Çizim: Ercan Altuntaş
Kobanî davasının 28. duruşma periyodunun 2. oturumu, Sincan Cezaevi Kampüsündeki Ankara 22. Ağır Ceza Mahkemesinde görüldü.
TIKLAYIN-Adalet, siyaset ve hukuk: Kobani Davası
Davada, Halkların Demokratik Partisi’nin (HDP) önceki dönem Eş Genel Başkanları Figen Yüksekdağ ile Selahattin Demirtaş, Demokratik Bölgeler Partisi (DBP) eski Eş Genel Başkanı Sebahat Tuncel, HDP Onursal Başkanı Ertuğrul Kürkçü ve HDP MYK üyelerinin de aralarında bulunduğu 108 kişi yargılanıyor.
3 bin 530 sayfa ve 324 klasörden oluşan iddianamede 108 siyasetçi için “Devletin birliği ve ülke bütünlüğünü bozma” ile 37 kez “insan öldürme” başta olmak üzere pek çok suçtan ceza isteniyor.
TIKLAYIN - “Mahkeme, iktidarın çizdiği sınırdan çıkamıyor”
TIKLAYIN - “Kobanî davasında mahkeme, kendi yarattığı hukuku uyguluyor”
“4 yıl boyunca delil bulunamadı”
Tutuksuz yargılanan siyasetçi Bircan Yorulmaz’ın beyanının ardından, avukatı Ayşen Akçay Senem, müvekkiline yönelik suçlamalara dair pek çok tespit yapıldığını ve bunların birçoğunda çeşitli hatalar olduğunu dile getirdi.
Müvekkilinin soruşturma kapsamında daha önce emniyete beyan verdiğini ve 4 yıl boyunca hakkında gözaltı veya tutuklamaya dair bir işlem yapılmadığını ancak daha sonra tutuklanıp 2 yıl boyunca tutuklu kaldığını dile getiren Senem, müvekkilinin niçin tutuklandığına dair aylarca bilgilendirilmediklerini söyledi.

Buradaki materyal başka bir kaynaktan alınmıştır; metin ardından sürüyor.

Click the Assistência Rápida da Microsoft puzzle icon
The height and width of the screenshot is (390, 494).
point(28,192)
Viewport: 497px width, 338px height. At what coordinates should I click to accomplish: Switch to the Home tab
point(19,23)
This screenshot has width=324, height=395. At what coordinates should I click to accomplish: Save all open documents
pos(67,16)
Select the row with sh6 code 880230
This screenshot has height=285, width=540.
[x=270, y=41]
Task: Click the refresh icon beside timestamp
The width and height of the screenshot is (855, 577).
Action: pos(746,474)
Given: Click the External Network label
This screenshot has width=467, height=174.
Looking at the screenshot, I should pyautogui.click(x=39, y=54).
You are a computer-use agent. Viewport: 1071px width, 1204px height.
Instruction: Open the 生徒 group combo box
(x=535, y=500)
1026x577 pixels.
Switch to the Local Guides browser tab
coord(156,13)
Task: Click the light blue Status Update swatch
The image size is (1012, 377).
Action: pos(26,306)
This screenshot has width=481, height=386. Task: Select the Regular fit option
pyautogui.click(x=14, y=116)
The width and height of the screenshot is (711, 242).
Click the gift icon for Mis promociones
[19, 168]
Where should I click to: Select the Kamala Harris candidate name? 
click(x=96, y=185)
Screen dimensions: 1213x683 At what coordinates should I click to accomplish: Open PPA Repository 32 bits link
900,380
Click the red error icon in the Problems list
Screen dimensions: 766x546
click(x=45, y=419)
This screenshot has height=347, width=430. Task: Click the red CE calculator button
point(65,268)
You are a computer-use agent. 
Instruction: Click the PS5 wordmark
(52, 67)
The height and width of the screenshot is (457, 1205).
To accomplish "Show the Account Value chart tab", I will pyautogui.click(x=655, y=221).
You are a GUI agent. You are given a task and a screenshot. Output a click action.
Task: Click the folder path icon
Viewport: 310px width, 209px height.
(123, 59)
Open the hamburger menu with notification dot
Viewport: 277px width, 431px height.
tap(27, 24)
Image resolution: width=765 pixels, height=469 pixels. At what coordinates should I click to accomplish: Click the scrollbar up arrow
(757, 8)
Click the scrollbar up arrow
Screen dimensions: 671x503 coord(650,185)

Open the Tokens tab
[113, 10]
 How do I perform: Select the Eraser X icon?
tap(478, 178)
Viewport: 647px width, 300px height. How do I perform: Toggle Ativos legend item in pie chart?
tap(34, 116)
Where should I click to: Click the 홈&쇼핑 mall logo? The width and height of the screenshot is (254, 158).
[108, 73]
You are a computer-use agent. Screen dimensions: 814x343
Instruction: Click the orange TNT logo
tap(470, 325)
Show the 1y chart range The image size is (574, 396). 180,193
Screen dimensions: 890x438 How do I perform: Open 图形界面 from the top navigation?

Bunun bir hak ihlali olduğunu ve adil yargılamanın gaspı niteliğinde olduğuna değinen Senem, “Soruşturma savcısı 4 yıl boyunca müvekkilimin aleyhinde bir delil bulamamıştır” dedi.
“Suçlamalar, sosyal medyadan”
Yorulmaz’a yönelik suçlamalara değinen Senem, bu suçlara dayanak olarak sosual medya paylaşımlarının gösterildiğini ve başkaca delil olarak gösterilen bir hususun olmadığını ifade etti.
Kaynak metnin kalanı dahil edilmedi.